→ **ABOUT THIS TASK**
Repeat exactly, and only, the lines below starting at the line that contains "The image size" and ending at the line that contains "The height and width of the screenshot is (812, 1483).", inclusive of both.

SUPPLIED MATERIAL Block Start

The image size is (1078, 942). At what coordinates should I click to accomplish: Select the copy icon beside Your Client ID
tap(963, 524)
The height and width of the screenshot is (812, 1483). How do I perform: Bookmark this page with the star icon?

SUPPLIED MATERIAL Block End
SUPPLIED MATERIAL Block Start

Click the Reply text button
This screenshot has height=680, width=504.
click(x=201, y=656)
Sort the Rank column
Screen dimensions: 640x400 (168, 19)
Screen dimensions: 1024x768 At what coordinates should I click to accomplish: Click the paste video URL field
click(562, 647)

SUPPLIED MATERIAL Block End
SUPPLIED MATERIAL Block Start

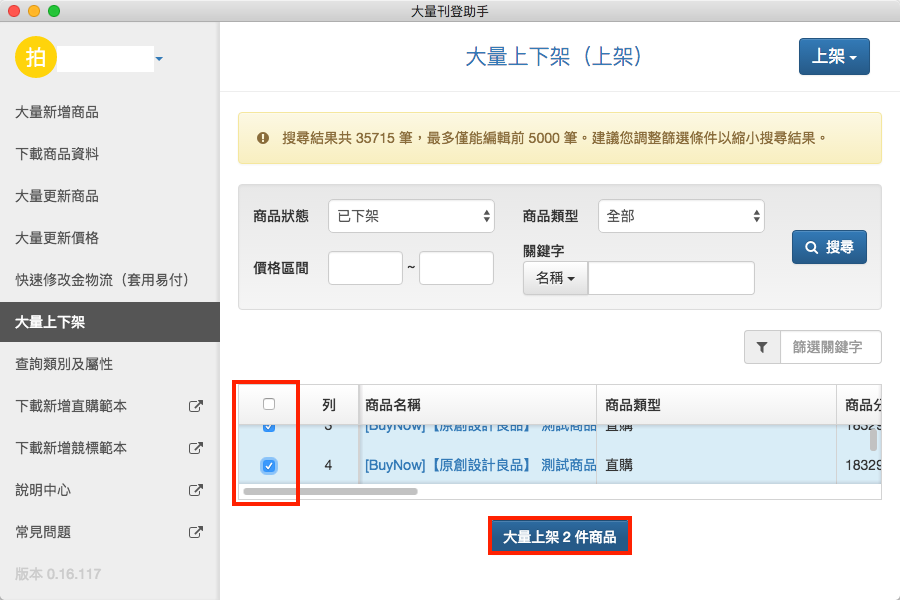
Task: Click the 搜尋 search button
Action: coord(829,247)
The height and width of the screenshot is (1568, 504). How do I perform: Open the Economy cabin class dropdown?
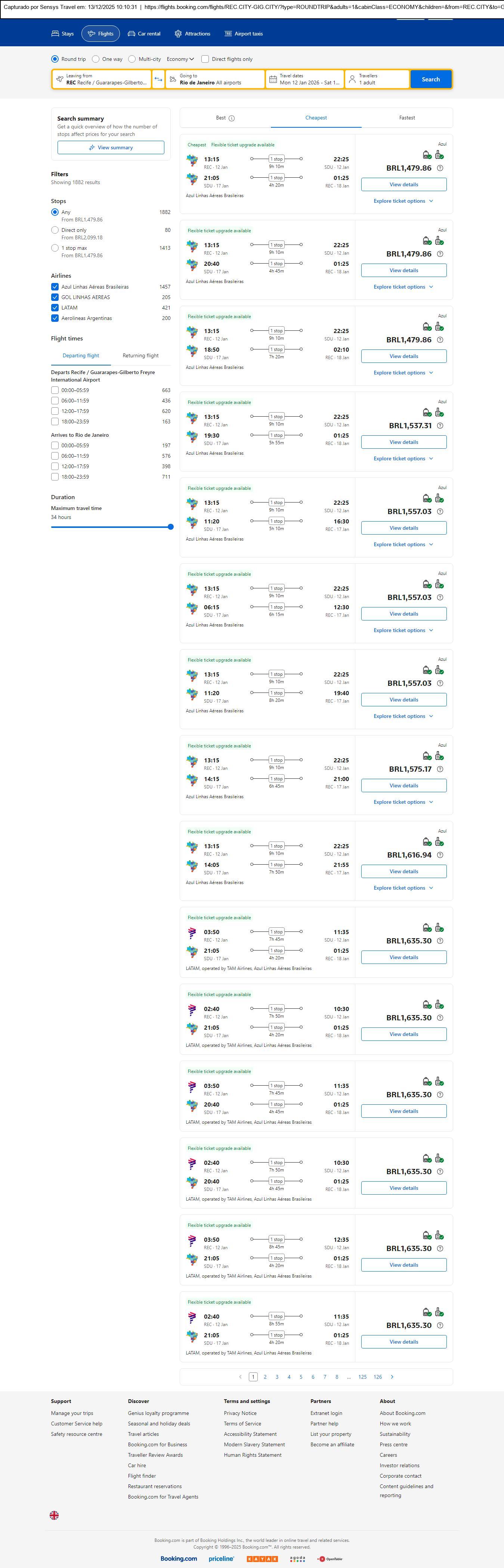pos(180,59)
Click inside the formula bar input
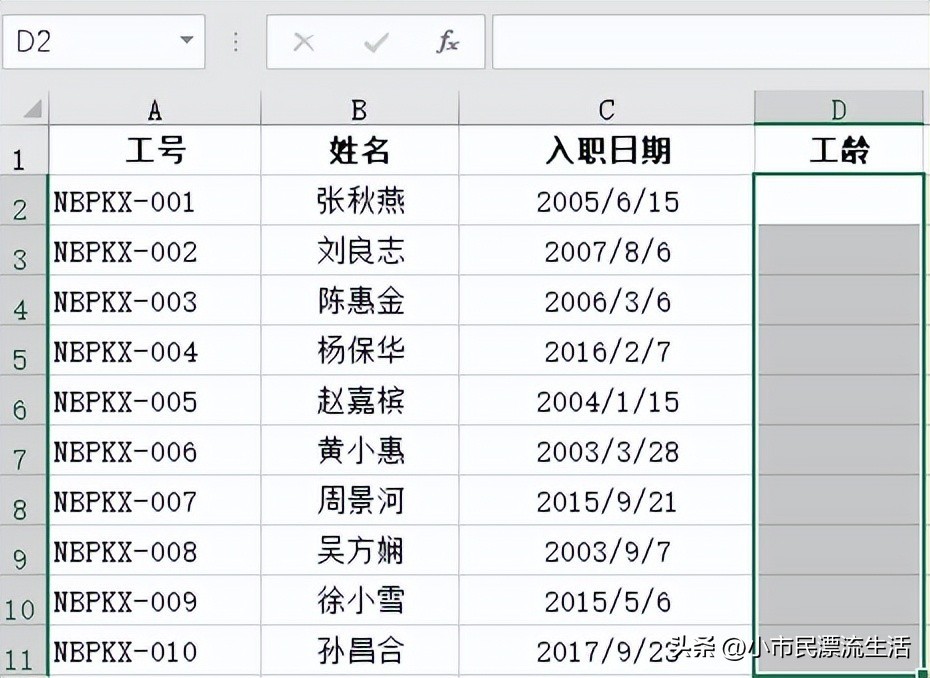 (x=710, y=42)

SUPPLIED MATERIAL Block End

→ **ANSWER SPACE**
The image size is (1078, 942). At what coordinates should I click to accomplish: Select the copy icon beside Your Client ID
tap(963, 524)
The height and width of the screenshot is (812, 1483). How do I perform: Bookmark this page with the star icon?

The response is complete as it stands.